● ТЕКСТ:

________

Наш путь — степной, наш путь — в тоске безбрежной,
В твоей тоске, о, Русь!
И даже мглы — ночной и зарубежной —
Я не боюсь.
(“Река раскинулась. Течет, грустит лениво…”, 7 июня 1908)
Россия, нищая Россия,
Мне избы серые твои,
Твои мне песни ветровые —
Как слезы первыя любви! <…>
Пускай заманит и обманет, —
Не пропадешь, не сгинешь ты,
И лишь забота затуманит
Твои прекрасные черты…
(“Россия”, 18 октября 1908)
На смену сложным метафорическим построениям и загадкам в третьем томе лирики Блока все чаще приходит простота, прекрасная ясность (М. Кузмин). Г. Иванов, тогда начинающий литератор, сторонник акмеизма (в будущем — один из первых поэтов эмиграции), прочитав маленький сборник “Стихи о России” (1915), полностью включенный в третий том, увидел в Блоке-современнике самое главное: он встает в ряд великих, классических поэтов; основной тон его книги — “просветленная грусть и мудрая, ясно-мужественная любовь поэта к России”; простота, совершенство его стихов — это преодоленная сложность, учитывающая весь пройденный путь и объединяющая людей самых разных художественных вкусов. “Это стихи символиста. Но какой реалист <…> не примет их? Какой акмеист не скажет, что они прекрасны? Последние стихи Блока истинно классичны… <…> Это естественная классичность высокого, прошедшего все искусы творческого пути. Некоторые из них стоят уже на той ступени просветления простоты, когда стихи, как песня, становятся доступными каждому сердцу. Утонченное мастерство совпадает в └Стихах о России“ со всем богатством творческого опыта. Любовь, мука, мудрость, вся сложность чувств современного лирика соединены в них с величественной, в веках теряющейся духовной генеалогией”

________

● ВАШИ ЗАДАНИЯ:
1 > Изложите в виде краткого списка абзац текста, который начинается словами «На смену сложным метафорическим построениям». Сохраните его основные факты.
2 > Кратко изложите текст в двух предложениях.

● ЗАПИСАННЫЕ ДАННЫЕ:
________

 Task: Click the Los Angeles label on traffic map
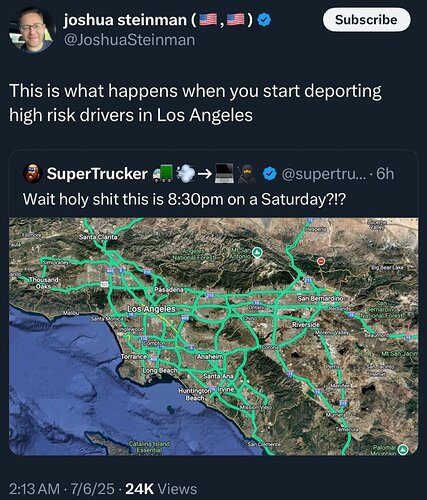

________

● ОТВЕТЫ:
1 >
- В третьем томе лирики Блока сложные метафорические построения и загадки все чаще сменяются простотой и прекрасной ясностью (М. Кузмин).
- Г. Иванов, тогда начинающий литератор и сторонник акмеизма, в будущем один из первых поэтов эмиграции, прочитал сборник «Стихи о России» (1915). Этот сборник полностью вошел в третий том.
- По мнению Иванова, Блок встает в ряд великих классических поэтов.
- Основной тон книги Иванов определил как просветленную грусть и мудрую, ясно-мужественную любовь поэта к России.
- Простота стихов Блока, по Иванову, есть преодоленная сложность. Она учитывает весь пройденный путь и объединяет людей самых разных художественных вкусов.
- Иванов считал, что эти стихи символиста примут реалисты и признают прекрасными акмеисты. Некоторые из них, как песня, доступны каждому сердцу.
- В «Стихах о России» утонченное мастерство совпадает с богатством творческого опыта, а сложность чувств современного лирика соединена с многовековой духовной генеалогией.

2 > Текст приводит строки Блока о России 1908 года и отмечает, что в третьем томе его лирики на смену сложным метафорам и загадкам все чаще приходят простота и ясность. Г. Иванов, прочитав сборник «Стихи о России», увидел в Блоке поэта, который встает в ряд великих классиков: основной тон его стихов составляют просветленная грусть и любовь к России, и эти стихи объединяют людей самых разных художественных вкусов.